## Exercise
Return all of the entries exactly as written.

(Records from a dataset)
-*-*-

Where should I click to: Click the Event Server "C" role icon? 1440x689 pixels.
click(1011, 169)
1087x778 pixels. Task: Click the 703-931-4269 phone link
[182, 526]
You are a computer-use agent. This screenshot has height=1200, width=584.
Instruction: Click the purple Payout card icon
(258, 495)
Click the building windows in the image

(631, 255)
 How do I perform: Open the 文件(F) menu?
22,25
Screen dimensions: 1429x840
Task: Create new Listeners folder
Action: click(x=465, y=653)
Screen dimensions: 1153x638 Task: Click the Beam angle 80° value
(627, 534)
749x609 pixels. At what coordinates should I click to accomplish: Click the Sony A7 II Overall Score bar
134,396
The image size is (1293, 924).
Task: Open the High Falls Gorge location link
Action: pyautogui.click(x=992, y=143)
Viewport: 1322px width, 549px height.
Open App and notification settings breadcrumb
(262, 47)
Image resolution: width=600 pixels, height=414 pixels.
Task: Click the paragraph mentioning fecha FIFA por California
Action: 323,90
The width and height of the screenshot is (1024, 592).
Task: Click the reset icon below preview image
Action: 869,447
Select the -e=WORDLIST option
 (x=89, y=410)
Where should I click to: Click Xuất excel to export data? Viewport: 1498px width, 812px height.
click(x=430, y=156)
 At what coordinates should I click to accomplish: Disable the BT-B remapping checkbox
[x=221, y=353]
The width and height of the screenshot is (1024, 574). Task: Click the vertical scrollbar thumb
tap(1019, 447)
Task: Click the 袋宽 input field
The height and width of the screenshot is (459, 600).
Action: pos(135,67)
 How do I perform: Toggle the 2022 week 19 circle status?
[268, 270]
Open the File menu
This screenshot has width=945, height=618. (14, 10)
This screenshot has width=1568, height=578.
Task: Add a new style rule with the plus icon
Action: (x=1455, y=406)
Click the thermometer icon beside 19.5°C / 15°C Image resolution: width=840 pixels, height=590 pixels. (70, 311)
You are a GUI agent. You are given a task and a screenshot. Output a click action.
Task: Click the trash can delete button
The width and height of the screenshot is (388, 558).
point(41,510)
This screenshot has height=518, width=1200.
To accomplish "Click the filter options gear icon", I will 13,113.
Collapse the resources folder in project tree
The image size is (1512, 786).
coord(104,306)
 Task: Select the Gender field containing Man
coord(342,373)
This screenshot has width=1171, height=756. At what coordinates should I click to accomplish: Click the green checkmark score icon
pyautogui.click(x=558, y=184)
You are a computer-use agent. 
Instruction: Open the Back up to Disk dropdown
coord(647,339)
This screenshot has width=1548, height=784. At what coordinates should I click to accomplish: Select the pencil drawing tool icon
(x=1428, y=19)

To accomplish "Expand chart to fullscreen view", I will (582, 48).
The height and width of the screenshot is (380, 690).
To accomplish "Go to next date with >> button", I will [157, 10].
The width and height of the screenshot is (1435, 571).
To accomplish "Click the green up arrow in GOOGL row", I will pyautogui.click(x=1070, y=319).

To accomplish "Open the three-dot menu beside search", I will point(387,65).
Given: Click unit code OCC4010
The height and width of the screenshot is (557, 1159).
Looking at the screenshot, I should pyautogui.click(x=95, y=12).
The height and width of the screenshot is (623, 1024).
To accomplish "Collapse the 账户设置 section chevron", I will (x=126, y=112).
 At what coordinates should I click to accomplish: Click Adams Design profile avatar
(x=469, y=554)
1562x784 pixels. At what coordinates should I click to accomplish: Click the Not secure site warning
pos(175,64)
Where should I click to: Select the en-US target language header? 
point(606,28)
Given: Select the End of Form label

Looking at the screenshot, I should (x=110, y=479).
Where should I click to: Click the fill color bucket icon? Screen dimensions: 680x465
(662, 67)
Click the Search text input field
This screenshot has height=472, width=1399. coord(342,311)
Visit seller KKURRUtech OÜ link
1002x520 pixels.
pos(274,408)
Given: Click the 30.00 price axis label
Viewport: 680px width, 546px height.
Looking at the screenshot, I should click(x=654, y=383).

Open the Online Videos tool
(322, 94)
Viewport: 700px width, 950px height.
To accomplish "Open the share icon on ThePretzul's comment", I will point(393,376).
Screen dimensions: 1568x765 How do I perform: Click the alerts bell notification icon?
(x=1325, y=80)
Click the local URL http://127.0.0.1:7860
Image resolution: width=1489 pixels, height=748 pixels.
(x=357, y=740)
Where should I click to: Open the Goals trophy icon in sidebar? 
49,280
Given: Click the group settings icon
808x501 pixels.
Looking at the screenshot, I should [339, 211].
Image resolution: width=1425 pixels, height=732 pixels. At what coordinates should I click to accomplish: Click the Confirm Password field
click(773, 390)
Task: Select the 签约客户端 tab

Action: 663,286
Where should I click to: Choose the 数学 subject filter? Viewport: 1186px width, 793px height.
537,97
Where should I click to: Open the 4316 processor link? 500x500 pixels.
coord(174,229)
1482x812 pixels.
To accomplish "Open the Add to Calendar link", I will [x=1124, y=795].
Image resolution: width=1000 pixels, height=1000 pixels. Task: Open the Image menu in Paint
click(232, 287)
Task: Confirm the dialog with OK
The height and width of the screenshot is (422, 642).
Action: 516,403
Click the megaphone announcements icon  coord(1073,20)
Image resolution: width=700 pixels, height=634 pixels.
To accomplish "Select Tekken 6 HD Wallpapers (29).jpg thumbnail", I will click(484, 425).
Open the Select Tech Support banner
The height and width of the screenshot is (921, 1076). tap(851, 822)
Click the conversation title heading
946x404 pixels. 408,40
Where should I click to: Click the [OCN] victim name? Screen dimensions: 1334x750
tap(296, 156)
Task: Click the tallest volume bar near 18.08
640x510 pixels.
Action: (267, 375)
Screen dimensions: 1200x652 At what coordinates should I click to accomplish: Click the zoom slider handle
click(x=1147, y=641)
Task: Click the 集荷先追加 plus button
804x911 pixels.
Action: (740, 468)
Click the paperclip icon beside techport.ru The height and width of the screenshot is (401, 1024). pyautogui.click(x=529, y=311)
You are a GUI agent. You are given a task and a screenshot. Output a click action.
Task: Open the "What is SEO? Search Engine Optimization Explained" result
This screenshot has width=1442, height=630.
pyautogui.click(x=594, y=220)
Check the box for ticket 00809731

-*-*-

## Answer to this exercise
Where should I click to: Click the Event Server "C" role icon? 1440x689 pixels.
click(1011, 169)
1087x778 pixels. Task: Click the 703-931-4269 phone link
[182, 526]
You are a computer-use agent. This screenshot has height=1200, width=584.
Instruction: Click the purple Payout card icon
(258, 495)
Click the building windows in the image

(631, 255)
 How do I perform: Open the 文件(F) menu?
22,25
Screen dimensions: 1429x840
Task: Create new Listeners folder
Action: click(x=465, y=653)
Screen dimensions: 1153x638 Task: Click the Beam angle 80° value
(627, 534)
749x609 pixels. At what coordinates should I click to accomplish: Click the Sony A7 II Overall Score bar
134,396
The image size is (1293, 924).
Task: Open the High Falls Gorge location link
Action: pyautogui.click(x=992, y=143)
Viewport: 1322px width, 549px height.
Open App and notification settings breadcrumb
(262, 47)
Image resolution: width=600 pixels, height=414 pixels.
Task: Click the paragraph mentioning fecha FIFA por California
Action: 323,90
The width and height of the screenshot is (1024, 592).
Task: Click the reset icon below preview image
Action: 869,447
Select the -e=WORDLIST option
 (x=89, y=410)
Where should I click to: Click Xuất excel to export data? Viewport: 1498px width, 812px height.
click(x=430, y=156)
 At what coordinates should I click to accomplish: Disable the BT-B remapping checkbox
[x=221, y=353]
The width and height of the screenshot is (1024, 574). Task: Click the vertical scrollbar thumb
tap(1019, 447)
Task: Click the 袋宽 input field
The height and width of the screenshot is (459, 600).
Action: pos(135,67)
 How do I perform: Toggle the 2022 week 19 circle status?
[268, 270]
Open the File menu
This screenshot has width=945, height=618. (14, 10)
This screenshot has width=1568, height=578.
Task: Add a new style rule with the plus icon
Action: (x=1455, y=406)
Click the thermometer icon beside 19.5°C / 15°C Image resolution: width=840 pixels, height=590 pixels. (70, 311)
You are a GUI agent. You are given a task and a screenshot. Output a click action.
Task: Click the trash can delete button
The width and height of the screenshot is (388, 558).
point(41,510)
This screenshot has height=518, width=1200.
To accomplish "Click the filter options gear icon", I will 13,113.
Collapse the resources folder in project tree
The image size is (1512, 786).
coord(104,306)
 Task: Select the Gender field containing Man
coord(342,373)
This screenshot has width=1171, height=756. At what coordinates should I click to accomplish: Click the green checkmark score icon
pyautogui.click(x=558, y=184)
You are a computer-use agent. 
Instruction: Open the Back up to Disk dropdown
coord(647,339)
This screenshot has width=1548, height=784. At what coordinates should I click to accomplish: Select the pencil drawing tool icon
(x=1428, y=19)

To accomplish "Expand chart to fullscreen view", I will (582, 48).
The height and width of the screenshot is (380, 690).
To accomplish "Go to next date with >> button", I will [157, 10].
The width and height of the screenshot is (1435, 571).
To accomplish "Click the green up arrow in GOOGL row", I will pyautogui.click(x=1070, y=319).

To accomplish "Open the three-dot menu beside search", I will point(387,65).
Given: Click unit code OCC4010
The height and width of the screenshot is (557, 1159).
Looking at the screenshot, I should pyautogui.click(x=95, y=12).
The height and width of the screenshot is (623, 1024).
To accomplish "Collapse the 账户设置 section chevron", I will (x=126, y=112).
 At what coordinates should I click to accomplish: Click Adams Design profile avatar
(x=469, y=554)
1562x784 pixels. At what coordinates should I click to accomplish: Click the Not secure site warning
pos(175,64)
Where should I click to: Select the en-US target language header? 
point(606,28)
Given: Select the End of Form label

Looking at the screenshot, I should (x=110, y=479).
Where should I click to: Click the fill color bucket icon? Screen dimensions: 680x465
(662, 67)
Click the Search text input field
This screenshot has height=472, width=1399. coord(342,311)
Visit seller KKURRUtech OÜ link
1002x520 pixels.
pos(274,408)
Given: Click the 30.00 price axis label
Viewport: 680px width, 546px height.
Looking at the screenshot, I should click(x=654, y=383).

Open the Online Videos tool
(322, 94)
Viewport: 700px width, 950px height.
To accomplish "Open the share icon on ThePretzul's comment", I will point(393,376).
Screen dimensions: 1568x765 How do I perform: Click the alerts bell notification icon?
(x=1325, y=80)
Click the local URL http://127.0.0.1:7860
Image resolution: width=1489 pixels, height=748 pixels.
(x=357, y=740)
Where should I click to: Open the Goals trophy icon in sidebar? 
49,280
Given: Click the group settings icon
808x501 pixels.
Looking at the screenshot, I should [339, 211].
Image resolution: width=1425 pixels, height=732 pixels. At what coordinates should I click to accomplish: Click the Confirm Password field
click(773, 390)
Task: Select the 签约客户端 tab

Action: 663,286
Where should I click to: Choose the 数学 subject filter? Viewport: 1186px width, 793px height.
537,97
Where should I click to: Open the 4316 processor link? 500x500 pixels.
coord(174,229)
1482x812 pixels.
To accomplish "Open the Add to Calendar link", I will [x=1124, y=795].
Image resolution: width=1000 pixels, height=1000 pixels. Task: Open the Image menu in Paint
click(232, 287)
Task: Confirm the dialog with OK
The height and width of the screenshot is (422, 642).
Action: 516,403
Click the megaphone announcements icon  coord(1073,20)
Image resolution: width=700 pixels, height=634 pixels.
To accomplish "Select Tekken 6 HD Wallpapers (29).jpg thumbnail", I will click(484, 425).
Open the Select Tech Support banner
The height and width of the screenshot is (921, 1076). tap(851, 822)
Click the conversation title heading
946x404 pixels. 408,40
Where should I click to: Click the [OCN] victim name? Screen dimensions: 1334x750
tap(296, 156)
Task: Click the tallest volume bar near 18.08
640x510 pixels.
Action: (267, 375)
Screen dimensions: 1200x652 At what coordinates should I click to accomplish: Click the zoom slider handle
click(x=1147, y=641)
Task: Click the 集荷先追加 plus button
804x911 pixels.
Action: (740, 468)
Click the paperclip icon beside techport.ru The height and width of the screenshot is (401, 1024). pyautogui.click(x=529, y=311)
You are a GUI agent. You are given a task and a screenshot. Output a click action.
Task: Open the "What is SEO? Search Engine Optimization Explained" result
This screenshot has width=1442, height=630.
pyautogui.click(x=594, y=220)
Check the box for ticket 00809731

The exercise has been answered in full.